A lot of people feel the need to shove their puppies around every strange dog they can to socialize, but it's often a mistake and can seriously overwhelm the puppy and have the opposite effect (I made this mistake). While positive, structured socialization with other dogs is important, probably more important is working on keeping her focus on YOU when other dogs are around and teaching her to ignore them. Teach her that she doesn't need to care about the other dogs, because she has you.
|08-19-2013 12:44 AM|
|Mabel Mae Poppins||
Protective Behavior at 13 Weeks?
We have a 13 week old female who we've been trying to socialize properly. She has been exposed to different types of dogs at farmer's markets, etc. She has been a bit timid, but has been friendly and wanting to play with them all.

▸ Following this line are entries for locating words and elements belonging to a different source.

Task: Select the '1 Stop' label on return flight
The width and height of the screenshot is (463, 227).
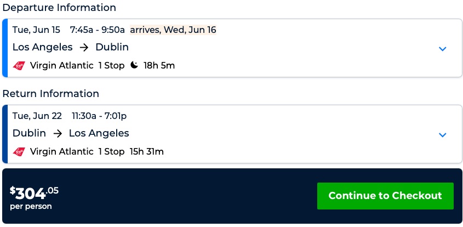Action: click(x=111, y=151)
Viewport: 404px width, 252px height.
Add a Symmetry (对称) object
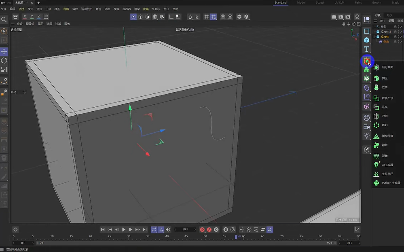click(x=385, y=116)
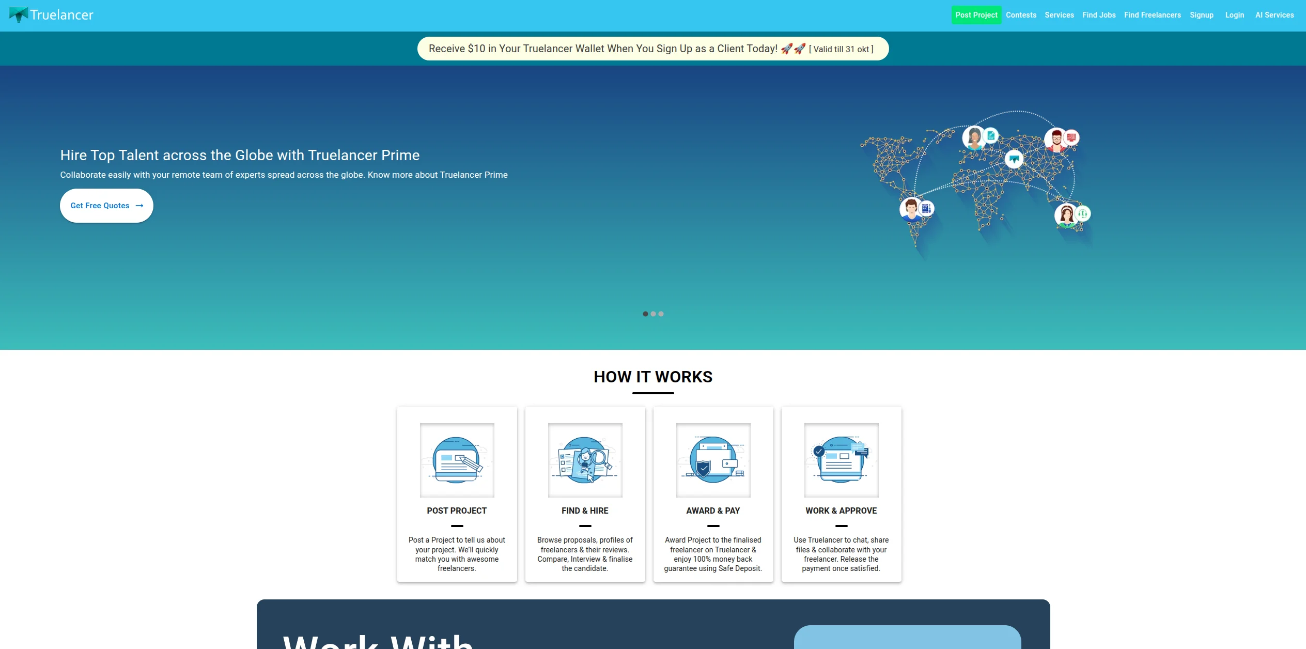Click the Work & Approve illustration icon

click(x=841, y=460)

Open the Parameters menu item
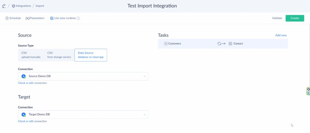(x=35, y=18)
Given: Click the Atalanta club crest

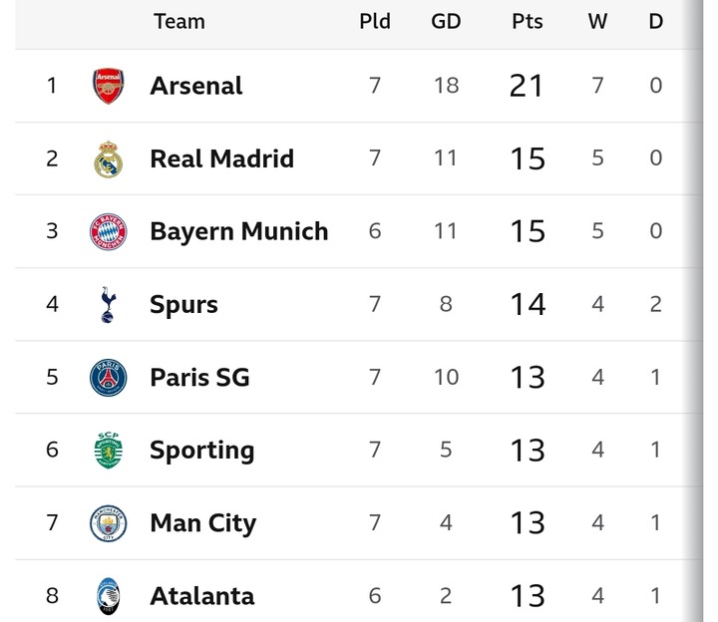Looking at the screenshot, I should [109, 596].
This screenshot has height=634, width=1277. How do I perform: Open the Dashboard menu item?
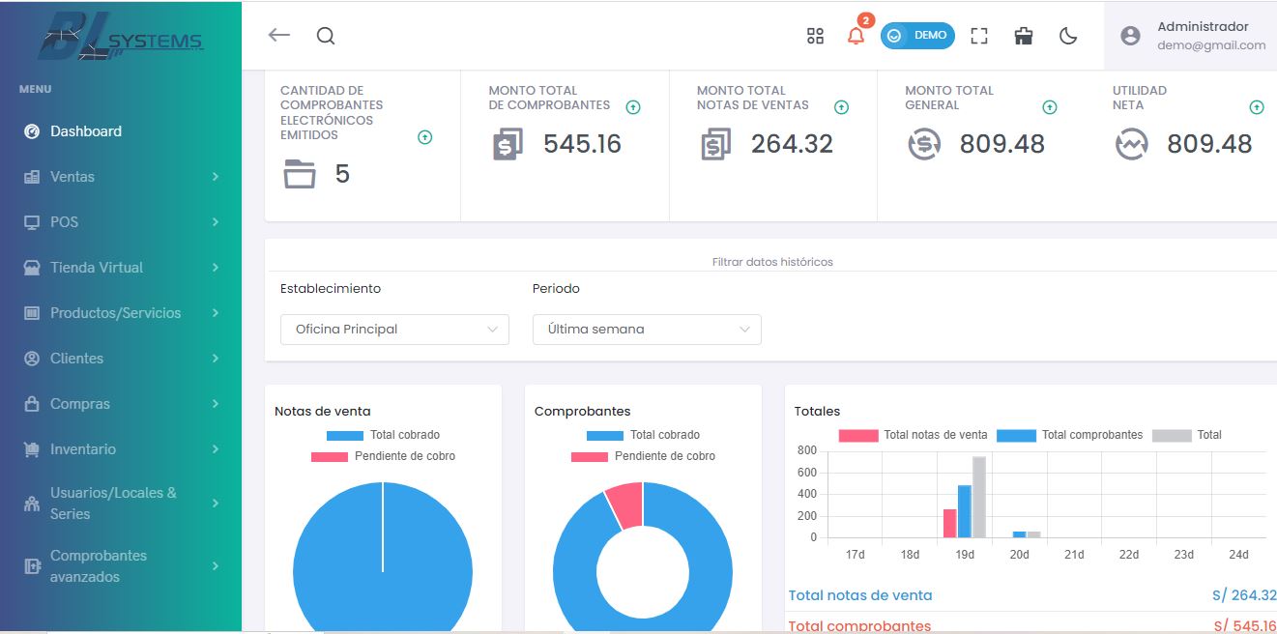click(x=86, y=131)
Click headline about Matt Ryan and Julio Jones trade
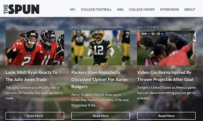The height and width of the screenshot is (121, 203). point(31,76)

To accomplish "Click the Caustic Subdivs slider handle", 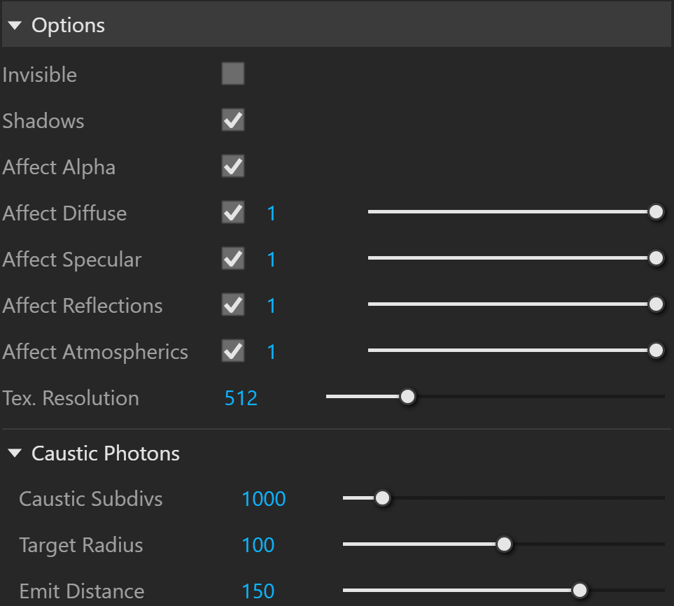I will point(382,498).
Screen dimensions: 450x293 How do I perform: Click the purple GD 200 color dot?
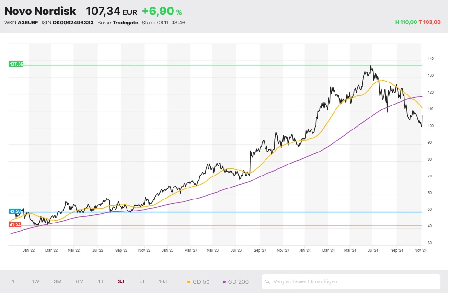pos(224,282)

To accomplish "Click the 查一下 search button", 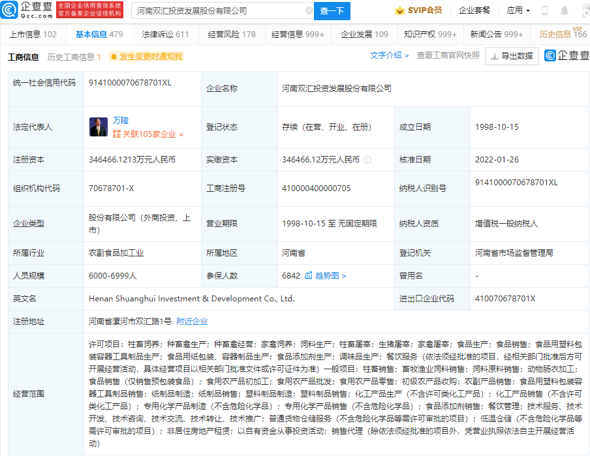I will tap(333, 11).
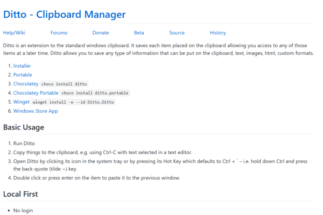Click the 'choco install ditto.portable' code snippet

(95, 94)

Today a stray dog entered our neighbor's yard, and our puppy saw it through our fence. She immediately started barking and growling at a lower pitch than I've ever heard from her before. She stood beside me and barked until it ran off.
This was not a scared or playful bark. She was very, very definitely telling this dog it was not welcome.
The incredible thing is that when our neighbor's dog is out playing in their yard, she always sits and watches him very friendly and curiously.
She somehow knew this other dog was out of place and did something about it.
Is this normal at 13 weeks???? Everything I've read says protective behavior starts much, much later.